5. Other than Gravel, the rest of the 9-11cc team (with some minor personal variations) did not hold 2012 as the optimum goal for raising the hundreds of thousands of dollars needed to mount a successful ballot initiative campaign. Those experienced with ballot initiatives generally agree that it takes a minimum of two years of preparation to mount a successful state initiative. Thus 9-11cc was, in a very real sense, “set up to fail” by Gravel’s unrealistic goals and brief timeline.
6. When an effort was made to freeze our bank account until a mutually acceptable agreement could be reached, Mike Gravel apparently advised our accountant to quit, and the next day, Dec. 20, 2011, withdrew another $25,000 in donated funds. Some days later, after our inquiry, Gravel informed us officially that he had resigned from our Board.
7. Gravel admitted early on that a motivating interest for him in our 9/11 cause was that it could help him promote his National Initiative for Democracy effort. In October of 2011 when we weren’t able to meet his personally set timeline goal for getting on the MA ballot during the 2012 election cycle, and after we all chose to not join him in his personal project, (and knowing that he had our funds effectively under his control), our movement’s usefulness to him seemed to end. His cooperation with most of the 9/11 activists he had worked closely with for many months on the 9-11cc project abruptly ended shortly thereafter.
8. As the end of the 2011 tax year approached, we discovered that Gravel had unilaterally, in October, suspended the long planned establishing of our 501c-4 status we needed so that we could transfer our remaining CA Recipient Committee funds. Other possibilities were discussed as to where our money could be temporarily “parked”. Mike proposed his own nonprofit organization, under his sole control. When it was suggested that a more neutral place to “park” our funds would be with A & E, Mike became outraged and insisted the money be put into his organization. Later he changed the concept that we were temporarily “parking” the funds with him to the notion that, upon his unilateral decision, the funds would be permanently "donated" to his organization, ignoring the fact that he knew we were by then completing, before year’s end, the establishing of our 501c-4 organization, and setting up a credit union account specifically to receive the transferred funds.

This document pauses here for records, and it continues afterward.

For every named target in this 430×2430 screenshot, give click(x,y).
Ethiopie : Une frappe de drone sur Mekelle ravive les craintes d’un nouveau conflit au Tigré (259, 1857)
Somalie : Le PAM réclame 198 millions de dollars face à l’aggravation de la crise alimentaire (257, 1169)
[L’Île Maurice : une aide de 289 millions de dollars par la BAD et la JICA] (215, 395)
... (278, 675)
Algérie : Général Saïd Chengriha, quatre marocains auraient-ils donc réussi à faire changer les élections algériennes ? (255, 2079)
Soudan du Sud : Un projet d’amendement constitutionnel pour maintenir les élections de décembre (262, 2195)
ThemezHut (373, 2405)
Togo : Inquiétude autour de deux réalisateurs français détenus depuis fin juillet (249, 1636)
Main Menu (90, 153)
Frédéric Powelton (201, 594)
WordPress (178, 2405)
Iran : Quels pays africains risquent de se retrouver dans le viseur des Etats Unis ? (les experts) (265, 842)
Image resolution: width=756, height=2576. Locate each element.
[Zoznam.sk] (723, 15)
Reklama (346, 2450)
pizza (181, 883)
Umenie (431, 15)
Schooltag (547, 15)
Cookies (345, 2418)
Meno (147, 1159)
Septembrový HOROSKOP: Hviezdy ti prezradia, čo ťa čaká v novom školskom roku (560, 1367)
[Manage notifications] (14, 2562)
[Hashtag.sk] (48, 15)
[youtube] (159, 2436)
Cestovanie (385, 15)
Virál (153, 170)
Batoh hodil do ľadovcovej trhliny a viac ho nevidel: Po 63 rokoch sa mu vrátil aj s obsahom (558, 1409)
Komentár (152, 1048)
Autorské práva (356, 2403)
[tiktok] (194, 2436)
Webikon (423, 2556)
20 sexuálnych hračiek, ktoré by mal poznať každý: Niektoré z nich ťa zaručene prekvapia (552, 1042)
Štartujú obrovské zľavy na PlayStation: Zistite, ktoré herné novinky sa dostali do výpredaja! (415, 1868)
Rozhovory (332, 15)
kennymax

9. When our largest donor was told about what Gravel had done with our funds, he wrote Gravel “I feel robbed”. Both he and our second biggest donor, along with other donors, said that they donated their money only for the stated purpose – the mission – of 9-11cc, i.e., the sponsoring of state ballot initiatives for a 9/11 investigation.
10. Despite repeated requests, Gravel has refused to date to engage in any standard accepted methods, such as mediation, to resolve this current dispute.